I probably got you beat there. I just mess around with DBP making a quasi 3rd/1st person shooter.
It's like Goldeneye64, except when outside of aiming mode you are 3rd person... oh just like Zelda: Ocarina of Time.
I started in 2002 with DBC and in about 2005 migrated to DBP. Development isn't at all serious and I often go long periods of time without touching it. In some cases weeks or months. It's like playing a video game, and I add little bits every now and again. I revise parts that aren't that good also. Also I learned a ton about performance optimization techniques.
Because it's so far along it's basically a full game. Sometimes I just turn it on and play for an hour or two.
I've also noticed that from playing with DBP this long, I can go back to early levels and see some of the design mistakes I made, or the massive improvements.

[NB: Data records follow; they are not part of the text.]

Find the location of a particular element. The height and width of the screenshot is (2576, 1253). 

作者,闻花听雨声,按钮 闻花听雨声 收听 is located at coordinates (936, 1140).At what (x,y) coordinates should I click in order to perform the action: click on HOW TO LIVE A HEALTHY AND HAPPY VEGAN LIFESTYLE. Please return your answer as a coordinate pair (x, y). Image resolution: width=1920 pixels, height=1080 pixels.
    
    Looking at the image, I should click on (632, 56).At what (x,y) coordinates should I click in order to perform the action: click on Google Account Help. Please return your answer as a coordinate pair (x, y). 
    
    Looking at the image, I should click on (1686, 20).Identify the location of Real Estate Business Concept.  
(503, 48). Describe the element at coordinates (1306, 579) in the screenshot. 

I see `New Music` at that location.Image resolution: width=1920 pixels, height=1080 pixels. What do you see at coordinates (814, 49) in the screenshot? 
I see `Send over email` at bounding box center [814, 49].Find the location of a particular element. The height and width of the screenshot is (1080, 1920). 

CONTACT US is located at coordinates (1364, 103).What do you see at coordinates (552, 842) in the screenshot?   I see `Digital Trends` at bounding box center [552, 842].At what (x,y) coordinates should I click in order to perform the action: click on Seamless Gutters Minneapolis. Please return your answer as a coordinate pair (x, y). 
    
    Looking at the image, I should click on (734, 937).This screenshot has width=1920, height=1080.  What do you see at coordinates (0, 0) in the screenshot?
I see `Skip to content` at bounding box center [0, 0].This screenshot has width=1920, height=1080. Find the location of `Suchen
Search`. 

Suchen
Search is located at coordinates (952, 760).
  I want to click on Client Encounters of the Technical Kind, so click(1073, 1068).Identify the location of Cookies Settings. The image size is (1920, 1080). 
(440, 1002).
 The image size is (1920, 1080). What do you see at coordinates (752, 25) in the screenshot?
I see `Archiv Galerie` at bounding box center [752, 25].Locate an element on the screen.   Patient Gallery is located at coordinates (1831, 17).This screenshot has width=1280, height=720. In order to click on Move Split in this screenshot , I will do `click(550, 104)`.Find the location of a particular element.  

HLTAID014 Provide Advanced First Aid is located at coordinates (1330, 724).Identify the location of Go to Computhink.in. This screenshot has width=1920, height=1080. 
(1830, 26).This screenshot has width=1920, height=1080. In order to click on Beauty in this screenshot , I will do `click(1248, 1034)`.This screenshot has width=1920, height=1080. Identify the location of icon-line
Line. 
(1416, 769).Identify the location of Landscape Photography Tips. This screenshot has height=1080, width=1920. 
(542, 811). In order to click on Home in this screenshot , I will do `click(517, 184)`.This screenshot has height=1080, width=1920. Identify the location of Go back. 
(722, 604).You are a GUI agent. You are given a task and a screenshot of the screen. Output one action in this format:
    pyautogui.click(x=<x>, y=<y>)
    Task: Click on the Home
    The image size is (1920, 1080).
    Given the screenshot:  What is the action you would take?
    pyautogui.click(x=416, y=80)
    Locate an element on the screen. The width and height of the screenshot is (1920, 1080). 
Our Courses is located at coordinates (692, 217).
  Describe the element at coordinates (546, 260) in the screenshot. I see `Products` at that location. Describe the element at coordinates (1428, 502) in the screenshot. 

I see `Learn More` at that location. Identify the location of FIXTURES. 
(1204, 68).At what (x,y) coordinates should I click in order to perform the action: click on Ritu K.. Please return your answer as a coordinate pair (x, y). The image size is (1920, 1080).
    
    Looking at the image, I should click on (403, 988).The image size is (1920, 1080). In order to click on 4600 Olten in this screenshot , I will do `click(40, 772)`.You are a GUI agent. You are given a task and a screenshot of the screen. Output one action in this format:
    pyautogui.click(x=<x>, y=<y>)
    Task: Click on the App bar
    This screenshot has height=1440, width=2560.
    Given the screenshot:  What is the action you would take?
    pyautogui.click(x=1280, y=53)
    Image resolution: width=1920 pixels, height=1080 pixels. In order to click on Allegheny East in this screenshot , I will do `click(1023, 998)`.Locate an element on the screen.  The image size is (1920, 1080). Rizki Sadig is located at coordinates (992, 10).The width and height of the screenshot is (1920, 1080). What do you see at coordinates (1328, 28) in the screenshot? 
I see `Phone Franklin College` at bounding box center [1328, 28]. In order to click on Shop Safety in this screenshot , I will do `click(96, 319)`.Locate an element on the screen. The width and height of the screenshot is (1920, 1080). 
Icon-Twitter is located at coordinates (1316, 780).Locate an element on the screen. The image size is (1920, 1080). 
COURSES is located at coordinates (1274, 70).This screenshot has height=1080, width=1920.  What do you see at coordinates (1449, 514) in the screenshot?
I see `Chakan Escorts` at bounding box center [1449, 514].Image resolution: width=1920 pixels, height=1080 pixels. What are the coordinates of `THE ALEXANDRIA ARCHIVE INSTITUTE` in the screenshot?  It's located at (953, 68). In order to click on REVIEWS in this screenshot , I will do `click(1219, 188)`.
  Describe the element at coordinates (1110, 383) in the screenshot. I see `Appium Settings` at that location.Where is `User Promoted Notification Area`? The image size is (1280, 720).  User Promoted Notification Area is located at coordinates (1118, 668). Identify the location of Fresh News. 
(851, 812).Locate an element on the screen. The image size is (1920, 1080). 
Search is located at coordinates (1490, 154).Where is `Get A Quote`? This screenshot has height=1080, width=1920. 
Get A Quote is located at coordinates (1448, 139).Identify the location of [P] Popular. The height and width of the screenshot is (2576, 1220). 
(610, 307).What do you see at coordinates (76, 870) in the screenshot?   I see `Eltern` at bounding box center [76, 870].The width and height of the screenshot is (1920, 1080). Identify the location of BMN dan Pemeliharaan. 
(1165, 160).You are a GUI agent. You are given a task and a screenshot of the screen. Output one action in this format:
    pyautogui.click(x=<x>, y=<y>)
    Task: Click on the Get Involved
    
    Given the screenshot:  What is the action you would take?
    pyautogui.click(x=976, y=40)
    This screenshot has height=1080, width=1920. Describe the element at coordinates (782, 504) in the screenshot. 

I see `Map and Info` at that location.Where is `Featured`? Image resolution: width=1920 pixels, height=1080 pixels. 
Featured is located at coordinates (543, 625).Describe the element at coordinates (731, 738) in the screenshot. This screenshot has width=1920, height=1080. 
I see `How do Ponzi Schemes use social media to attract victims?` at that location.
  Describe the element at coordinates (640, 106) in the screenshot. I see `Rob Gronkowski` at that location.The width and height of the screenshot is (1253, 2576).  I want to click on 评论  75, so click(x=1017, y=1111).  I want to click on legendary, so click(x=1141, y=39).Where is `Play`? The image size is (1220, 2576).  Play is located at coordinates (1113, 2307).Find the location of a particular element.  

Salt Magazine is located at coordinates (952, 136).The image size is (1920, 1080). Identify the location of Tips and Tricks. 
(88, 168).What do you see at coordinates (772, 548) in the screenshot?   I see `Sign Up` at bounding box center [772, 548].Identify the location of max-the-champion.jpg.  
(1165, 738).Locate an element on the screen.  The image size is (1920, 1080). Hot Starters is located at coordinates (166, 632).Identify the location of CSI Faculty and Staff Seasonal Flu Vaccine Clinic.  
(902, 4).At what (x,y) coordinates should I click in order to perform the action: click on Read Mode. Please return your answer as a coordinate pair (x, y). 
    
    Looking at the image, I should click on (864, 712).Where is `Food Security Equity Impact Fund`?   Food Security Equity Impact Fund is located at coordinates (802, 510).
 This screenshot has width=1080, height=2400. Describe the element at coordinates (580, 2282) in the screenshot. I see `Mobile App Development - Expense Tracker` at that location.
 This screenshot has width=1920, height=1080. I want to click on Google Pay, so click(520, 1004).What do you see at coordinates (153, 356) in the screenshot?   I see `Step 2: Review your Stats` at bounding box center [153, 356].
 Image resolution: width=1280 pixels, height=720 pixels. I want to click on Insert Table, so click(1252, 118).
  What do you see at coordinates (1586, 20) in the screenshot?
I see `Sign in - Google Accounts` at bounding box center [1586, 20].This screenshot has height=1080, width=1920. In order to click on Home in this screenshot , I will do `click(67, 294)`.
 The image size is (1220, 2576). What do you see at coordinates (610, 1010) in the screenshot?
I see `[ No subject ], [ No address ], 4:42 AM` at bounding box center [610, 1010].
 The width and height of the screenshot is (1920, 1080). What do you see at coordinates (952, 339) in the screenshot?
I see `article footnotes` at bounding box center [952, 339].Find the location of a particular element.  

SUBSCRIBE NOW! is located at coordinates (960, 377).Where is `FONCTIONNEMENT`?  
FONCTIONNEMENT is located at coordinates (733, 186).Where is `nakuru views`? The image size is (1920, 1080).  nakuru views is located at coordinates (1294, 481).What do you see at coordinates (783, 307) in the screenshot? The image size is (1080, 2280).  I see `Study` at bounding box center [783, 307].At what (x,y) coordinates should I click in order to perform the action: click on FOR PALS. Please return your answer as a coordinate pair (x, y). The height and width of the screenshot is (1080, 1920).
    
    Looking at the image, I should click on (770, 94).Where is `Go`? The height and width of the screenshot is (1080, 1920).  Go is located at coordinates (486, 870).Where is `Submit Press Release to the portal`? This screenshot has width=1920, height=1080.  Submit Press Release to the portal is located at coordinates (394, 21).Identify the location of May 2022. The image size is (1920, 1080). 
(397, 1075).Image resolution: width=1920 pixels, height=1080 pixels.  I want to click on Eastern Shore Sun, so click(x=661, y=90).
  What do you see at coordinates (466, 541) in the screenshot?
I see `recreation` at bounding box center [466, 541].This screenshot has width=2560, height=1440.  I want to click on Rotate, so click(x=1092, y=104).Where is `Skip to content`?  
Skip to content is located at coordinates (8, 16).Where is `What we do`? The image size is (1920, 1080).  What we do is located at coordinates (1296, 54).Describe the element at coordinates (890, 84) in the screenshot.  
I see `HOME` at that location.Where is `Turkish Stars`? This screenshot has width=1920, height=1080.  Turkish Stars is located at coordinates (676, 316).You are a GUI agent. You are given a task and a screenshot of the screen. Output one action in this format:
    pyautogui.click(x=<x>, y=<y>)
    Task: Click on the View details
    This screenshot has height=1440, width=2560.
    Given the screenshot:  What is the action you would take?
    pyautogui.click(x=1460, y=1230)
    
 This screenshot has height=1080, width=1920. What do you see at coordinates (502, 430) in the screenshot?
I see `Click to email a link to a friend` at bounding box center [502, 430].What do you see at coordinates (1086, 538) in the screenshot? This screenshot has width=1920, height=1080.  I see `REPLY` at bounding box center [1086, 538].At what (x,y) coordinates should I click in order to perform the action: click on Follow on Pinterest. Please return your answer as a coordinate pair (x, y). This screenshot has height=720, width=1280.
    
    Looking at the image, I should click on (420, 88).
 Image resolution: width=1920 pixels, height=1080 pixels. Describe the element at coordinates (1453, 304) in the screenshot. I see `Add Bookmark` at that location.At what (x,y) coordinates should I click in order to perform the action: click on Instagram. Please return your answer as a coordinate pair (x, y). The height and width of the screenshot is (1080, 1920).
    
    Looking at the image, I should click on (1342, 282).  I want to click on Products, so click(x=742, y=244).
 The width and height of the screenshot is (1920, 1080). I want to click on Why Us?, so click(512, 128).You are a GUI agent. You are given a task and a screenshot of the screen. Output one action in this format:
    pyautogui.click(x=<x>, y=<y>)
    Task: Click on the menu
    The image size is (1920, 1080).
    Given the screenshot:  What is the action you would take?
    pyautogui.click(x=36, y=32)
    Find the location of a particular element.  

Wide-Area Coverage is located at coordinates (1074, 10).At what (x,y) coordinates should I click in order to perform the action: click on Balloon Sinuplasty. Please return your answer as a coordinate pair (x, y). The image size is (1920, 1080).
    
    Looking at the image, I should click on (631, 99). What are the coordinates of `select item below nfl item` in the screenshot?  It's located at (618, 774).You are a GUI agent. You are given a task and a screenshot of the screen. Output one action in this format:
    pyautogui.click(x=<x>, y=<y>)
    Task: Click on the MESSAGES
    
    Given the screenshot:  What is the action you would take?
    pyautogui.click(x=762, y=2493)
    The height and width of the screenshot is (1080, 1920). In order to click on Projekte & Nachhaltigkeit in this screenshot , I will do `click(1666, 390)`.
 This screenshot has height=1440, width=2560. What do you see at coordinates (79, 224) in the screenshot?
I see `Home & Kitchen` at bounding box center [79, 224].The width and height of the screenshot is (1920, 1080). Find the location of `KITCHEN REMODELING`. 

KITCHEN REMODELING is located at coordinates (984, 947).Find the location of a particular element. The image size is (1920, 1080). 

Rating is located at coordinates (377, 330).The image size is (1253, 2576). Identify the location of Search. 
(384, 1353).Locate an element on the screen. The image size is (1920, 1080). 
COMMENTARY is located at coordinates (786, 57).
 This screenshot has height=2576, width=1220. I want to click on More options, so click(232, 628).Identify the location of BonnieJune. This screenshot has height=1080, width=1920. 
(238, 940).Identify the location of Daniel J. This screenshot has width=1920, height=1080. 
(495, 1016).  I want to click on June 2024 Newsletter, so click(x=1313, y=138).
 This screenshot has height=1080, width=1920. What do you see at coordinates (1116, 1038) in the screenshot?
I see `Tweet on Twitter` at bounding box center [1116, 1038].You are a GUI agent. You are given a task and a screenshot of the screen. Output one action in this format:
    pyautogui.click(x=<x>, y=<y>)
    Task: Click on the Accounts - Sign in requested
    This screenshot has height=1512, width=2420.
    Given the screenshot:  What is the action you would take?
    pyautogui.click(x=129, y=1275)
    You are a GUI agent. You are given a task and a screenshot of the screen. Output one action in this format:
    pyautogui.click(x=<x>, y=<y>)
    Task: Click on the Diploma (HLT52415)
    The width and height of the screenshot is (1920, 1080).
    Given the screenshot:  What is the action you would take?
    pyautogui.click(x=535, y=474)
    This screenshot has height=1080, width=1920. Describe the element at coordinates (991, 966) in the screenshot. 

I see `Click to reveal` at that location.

Character Improvements Over The Years:
In the image above you can see the first character looks butt ugly. The very first attempt at modelling from scratch with a hand painted texture. That lasted about a few days. Then I figured out how to add photographic elements into the textures to make them better. It still takes a lot of Photoshop work, but I got much much better. Also faces look kinda creepy if you just copy peoples faces, so overlapping multiple faces + a ton of Photoshopping works best.
The body starts segmented and moves into a solid flow, the face and hair get better. Clothing is completely dynamic.
I should also add, with some hypocrisy, I see a lot of 3D modelling attempts that have awful proportions like massive legs or shoulders that make the characters look cheaply made. So I always tried to make things look realistic or better.
I don't spend a lot of time on DBP but since it's been a long time I'm probably at least at 1000 hours of development time. It could even be double that.
I never included a log other than a changelog. It amazes me to look back at the big improvements that were made, like Ai, Ai pathing (so they can hunt), sound system, level transitions, scripting, etc.
I'd say at the moment I'm looking into Shader Lighting, and perhaps adding hi-poly hands to all the models.
I hope this is insightful to people.
Edit:
Oh and losing the source code to my level editor was the worst thing that ever happened. It was a page 1 rewrite of the entire editor.